To determine which country is the best performing in terms of tourism, limiting itself to the number of foreign visitors to the country is a decoy. This is a diversion that allows France to claim the number one spot in the world with nearly 90 million tourists. In Europe, only Spain is comparable. Italy in third place is behind, as is the United Kingdom, which with less than 40 million visitors is about half as successful.
Number of tourists per inhabitant
To measure the tourism industry performances in a more accurate way, we must eliminate the size effect and report the number of visitors proportionally to the local population. This first reprocessing upsets the established order. Two countries stand out. The first has become a star destination of the summer, Croatia. The country benefits from its geographical positioning, its climate, massive investments in the infrastructure since the early 2000s, its accession to the European Union in 2013, and more recently the disaffection of tourists to North Africa.
Moreover, the winter's flagship destination, Austria, and its important ski areas, make the country the world's leading ski destination. Croatia and Austria thus welcome more than 3 tourists for every inhabitant. Greece is in 3rd position with more than 2.5 visitors for every inhabitant, while France slips to 7th place with only 1.3 tourists per inhabitant. At the bottom of the list, three countries receive significantly fewer visitors than their populations: the United Kingdom, Poland and Germany.
Tourism revenue and GDP
The second pitfall to avoid is that with these figures we are partly missing the point, i.e. the turnover of all these tourists in the territory. And to erase the size effect, once again, it must be related to GDP. This is a good way to detect countries that are hyper-specialized or hyper-efficient in terms of tourism industry performances. Tourism revenues thus represent nearly 20% of Croatian GDP, but this is more indicative of a small economy that is mono-specialized in tourism than an indication of the true performance of its tourism sector. Similarly, at the other end of the spectrum, Germany's position is the hallmark of an undersized tourism sector and an economy with a very broad sectorial base. On the other hand, France's place in 8th position, while the country benefits from the two forms of leisure tourism (summer and winter), reinforced in addition by business tourism, is indeed indicative of weakness, the weakness that Italy also shares.

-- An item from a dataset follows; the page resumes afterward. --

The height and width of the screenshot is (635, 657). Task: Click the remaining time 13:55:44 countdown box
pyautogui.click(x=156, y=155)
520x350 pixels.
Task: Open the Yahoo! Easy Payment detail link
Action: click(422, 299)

Average turnover per tourist
The average revenue generated per tourist completes the analysis. Once again, the ranking is turned upside down. The United Kingdom is clearly in the lead this time with more than €1,150 in earnings per visitor, ahead of Portugal and Germany. France is in the middle of the rankings with about 618 euros. In fact, many northern European holidaymakers, English, Germans, Belgians, Dutch people only cross the country before reaching their real final destination, in this case, Spain or Portugal. They stay one night, spend little and their main budget is fuel and tolls.
By combining the three main relevant indicators — the number of tourists per capita, tourism revenues based on GDP and average turnover per tourist — Portugal finally comes out on top thanks to a strategy offensive to scale up and develop the offer, as did Croatia and Spain, who completed the podium. Austria and Greece are in the top five. France falls off its pedestal and finds itself in 7th position and returns the image of a country that under exploits its tourism potential, just like Italy relegated to 10th place – two countries that happen to share one of the most beautiful cultural heritages but live largely on their achievements.
The best practice to mesure "accurately" tourism industry performance in to produce à TSA - Tourism Satellite Account, according to UNWTO/OECD standards.